I really like being alone. I almost used hermit, but that is to strong a word. A hermit is a person who lives alone, maybe in a crumbling old house with their memories and tea cups. I'm not that isolated. I still go to church and visit some of my children. I still go to the grocery store and pay bills. But I am really not much into the social scene.
Psychology says that the more contact with people you have the longer you will live. I'm not sure I quite believe that, much less agree with it, but I find that much of the social pazazz is a bore. I spent two hours one day with two very good friends whom I love, but the conversation and subjects were pointless and empty. Better to spend the time alone in a more profitable way.
My vision is becoming so bad that reading is difficult, but a magnifying glass helps. I can write in the word processor and magnify things to my own comfort. Driving is becomming more of a challenge. For these reasons I can stay home and enjoy the books, and the even world, on the computer. Yes, I need to get new glasses, but I'm doubtful that my social engagement would improve if I could see better.
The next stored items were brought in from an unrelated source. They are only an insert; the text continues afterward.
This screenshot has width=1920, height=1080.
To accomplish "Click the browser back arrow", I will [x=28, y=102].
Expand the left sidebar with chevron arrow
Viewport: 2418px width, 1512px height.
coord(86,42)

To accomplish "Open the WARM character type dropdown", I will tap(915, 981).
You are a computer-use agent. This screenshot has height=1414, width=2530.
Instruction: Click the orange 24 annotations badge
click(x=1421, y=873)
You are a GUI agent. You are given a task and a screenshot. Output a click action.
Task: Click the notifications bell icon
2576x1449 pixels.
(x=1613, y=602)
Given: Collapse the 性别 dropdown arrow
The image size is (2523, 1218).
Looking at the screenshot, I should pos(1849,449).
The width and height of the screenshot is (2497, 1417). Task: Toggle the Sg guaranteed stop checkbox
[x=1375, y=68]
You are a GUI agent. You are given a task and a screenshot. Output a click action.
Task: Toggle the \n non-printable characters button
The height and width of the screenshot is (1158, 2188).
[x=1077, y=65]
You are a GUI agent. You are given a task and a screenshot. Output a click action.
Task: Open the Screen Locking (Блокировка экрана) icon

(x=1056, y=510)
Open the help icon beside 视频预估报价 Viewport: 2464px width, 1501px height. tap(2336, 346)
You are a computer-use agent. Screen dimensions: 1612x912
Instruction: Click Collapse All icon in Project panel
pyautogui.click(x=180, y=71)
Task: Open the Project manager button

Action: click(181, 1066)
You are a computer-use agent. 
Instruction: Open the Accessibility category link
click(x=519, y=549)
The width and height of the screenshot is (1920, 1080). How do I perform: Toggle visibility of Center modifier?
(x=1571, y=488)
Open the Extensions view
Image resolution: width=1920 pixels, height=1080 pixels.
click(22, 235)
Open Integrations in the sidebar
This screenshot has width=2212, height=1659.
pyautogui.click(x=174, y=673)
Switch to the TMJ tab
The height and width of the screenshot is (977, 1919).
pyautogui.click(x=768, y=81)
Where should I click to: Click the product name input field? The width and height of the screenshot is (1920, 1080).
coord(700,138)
Seeing better probably wouldn't make me more socially acceptable. I don't even have the social awareness to engage in conversation. I don't care what Lindsey Lohan does, and I don't think I know who George Lopez is. I do have an opionion about the president, but it is probably the wrong one. Why would I expose myself to public scrutiny?
I have built a case to justify my current track, so if nobody gives me a better reason to change than I have already established, I can see myself moving farther along that road. I guess "hermit" comes after "recluse."